Authors: Piers Anthony
Tags: #Fiction, #Fantasy, #General, #Fantasy fiction, #Xanth (Imaginary place), #Xanth (Imaginary place) - Fiction
The next chamber was filled with bouncing orange-green balls.
"Basketballs," Eve said after checking.
"For storage."
"Storage?"
She caught a ball and pulled at its binding.
It opened out into a
basket.
"Put whatever it is inside, then close it up and let it bounce.
It will keep until you open the basket ball again."
"Too bad we don't need to store anything," Ghina said.
She had
recovered her red cloak from somewhere and was wearing it, so they could
see her general form.
They moved on.
Before long they approached the surface.
"No passages
actually enter the castle," Jfraya said.
"The Wizard saw to that.
But
they should exit in sight of it, and I can make a door through the wall.
But it won't be safe; I understand that the Wizard has monsters and
things guarding his premises."
"Leave them to me," Ghina said.
"My talent is making folk sleep. When I
was young, I thought I was just boring, but then I learned it was
magic."
"And you will be able to approach them, because they can't see you,"
Jfraya said.
"That's nice."
"Actually, they can smell me.
But I'll put them to sleep before they
can do us any harm."
"Still," Forrest said, "they could give the alarm.
So we had better
approach carefully."
, , Let's wait until night," Dawn suggested.
"Then we'll all be halfway
invisible."
He nodded.
"We might as well rest.
We don't know exactly what we'll
face inside the castle."
They foraged for something to eat.
The first plant they found had
berries like big green toes.
"Well, maybe," Dawn said, touching it.
"These fruits make a special kind of jam." She paused.
"Toe jam."
"Ugh," Eve said, wrinkling her nose.
Then they found a sweetie Pi tree, with 3.14 sweetie pies, and feasted
on them.
After that they settled down in a chamber to which Jfraya
opened a door, and found a number of nice pillows therein.
It was
wonderful to relax for a while.
Forrest woke to find himself extraordinarily comfortable.
Dawn was
stroking his hair, Eve was polishing his hoofs, and Ghina and Jfraya
were buffing his fingernails.
He couldn't actually see Ghina, for she
had evidently doffed her red cloak, but he felt her touch on his right
hand.
"Uh-" he said, intelligently.
"Oh, you're awake," Dawn said.
"Then we had better get on with our mission," Eve said.
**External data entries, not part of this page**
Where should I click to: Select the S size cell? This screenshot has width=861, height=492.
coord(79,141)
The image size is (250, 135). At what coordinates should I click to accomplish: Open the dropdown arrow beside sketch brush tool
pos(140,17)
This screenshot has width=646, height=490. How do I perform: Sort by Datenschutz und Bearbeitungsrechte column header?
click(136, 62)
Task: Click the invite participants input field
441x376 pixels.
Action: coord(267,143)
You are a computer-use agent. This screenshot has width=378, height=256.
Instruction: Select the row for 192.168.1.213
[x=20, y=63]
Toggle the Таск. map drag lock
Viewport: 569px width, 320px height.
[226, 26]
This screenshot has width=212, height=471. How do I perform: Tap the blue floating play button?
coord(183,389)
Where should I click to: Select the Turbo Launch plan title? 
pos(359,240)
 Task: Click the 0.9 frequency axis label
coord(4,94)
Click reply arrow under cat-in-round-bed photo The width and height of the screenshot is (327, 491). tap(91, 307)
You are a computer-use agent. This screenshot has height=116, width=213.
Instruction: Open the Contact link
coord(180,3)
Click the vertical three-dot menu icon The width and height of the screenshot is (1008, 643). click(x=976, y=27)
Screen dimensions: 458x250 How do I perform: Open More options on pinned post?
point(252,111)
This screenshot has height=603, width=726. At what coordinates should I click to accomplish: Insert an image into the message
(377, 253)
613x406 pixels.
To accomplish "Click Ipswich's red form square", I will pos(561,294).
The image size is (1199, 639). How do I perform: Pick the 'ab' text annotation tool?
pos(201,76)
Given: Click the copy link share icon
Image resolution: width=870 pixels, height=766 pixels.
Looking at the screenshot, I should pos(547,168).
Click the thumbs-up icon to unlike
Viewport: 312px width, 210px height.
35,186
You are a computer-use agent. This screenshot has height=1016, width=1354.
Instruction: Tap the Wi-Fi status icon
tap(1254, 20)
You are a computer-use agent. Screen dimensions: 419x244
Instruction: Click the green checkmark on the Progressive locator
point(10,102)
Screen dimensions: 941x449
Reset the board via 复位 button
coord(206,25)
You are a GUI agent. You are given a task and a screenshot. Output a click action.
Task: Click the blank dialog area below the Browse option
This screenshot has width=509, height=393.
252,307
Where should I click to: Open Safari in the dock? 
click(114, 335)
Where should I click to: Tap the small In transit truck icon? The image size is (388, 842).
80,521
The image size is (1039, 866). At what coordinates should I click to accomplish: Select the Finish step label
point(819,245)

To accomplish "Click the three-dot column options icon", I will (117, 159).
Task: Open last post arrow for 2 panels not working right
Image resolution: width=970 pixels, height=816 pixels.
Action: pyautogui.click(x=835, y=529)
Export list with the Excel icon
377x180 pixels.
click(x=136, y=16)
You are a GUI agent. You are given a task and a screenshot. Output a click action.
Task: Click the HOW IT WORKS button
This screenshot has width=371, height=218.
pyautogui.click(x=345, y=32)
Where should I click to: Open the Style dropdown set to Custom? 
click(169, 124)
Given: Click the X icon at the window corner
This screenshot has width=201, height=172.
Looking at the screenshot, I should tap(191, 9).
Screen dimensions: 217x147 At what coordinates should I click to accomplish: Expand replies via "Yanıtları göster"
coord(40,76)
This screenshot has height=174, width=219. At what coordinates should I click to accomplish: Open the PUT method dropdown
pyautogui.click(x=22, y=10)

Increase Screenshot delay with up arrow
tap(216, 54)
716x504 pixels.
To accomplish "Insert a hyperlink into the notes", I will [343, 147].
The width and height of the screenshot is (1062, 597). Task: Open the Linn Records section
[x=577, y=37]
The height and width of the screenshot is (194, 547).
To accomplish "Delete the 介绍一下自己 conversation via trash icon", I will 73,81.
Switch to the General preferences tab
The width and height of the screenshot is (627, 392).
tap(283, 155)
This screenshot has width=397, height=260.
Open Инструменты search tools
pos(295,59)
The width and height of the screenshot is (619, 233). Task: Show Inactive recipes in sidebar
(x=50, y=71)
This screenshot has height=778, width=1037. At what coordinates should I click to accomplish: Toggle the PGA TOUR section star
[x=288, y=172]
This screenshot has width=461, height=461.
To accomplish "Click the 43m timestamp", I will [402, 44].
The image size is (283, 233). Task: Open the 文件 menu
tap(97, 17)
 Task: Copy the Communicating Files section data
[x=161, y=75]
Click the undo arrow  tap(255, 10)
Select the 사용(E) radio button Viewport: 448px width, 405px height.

"Which is to get into the Green Wizard's castle," Ghina said.
"And inform the margins," Jfraya concluded.
Then they all laughed.
They had had their little joke, making like
quadruplets.
"I didn't mean to sleep," he said, embarrassed.
"Just to rest."
Ghina squeezed his hand.
"You forget my talent."
"We didn't want a male overhearing our Girl Talk," Jfraya said.
Oh.
Well, at least that demonstrated that her talent was effective.
It also left him curious about what they had talked about.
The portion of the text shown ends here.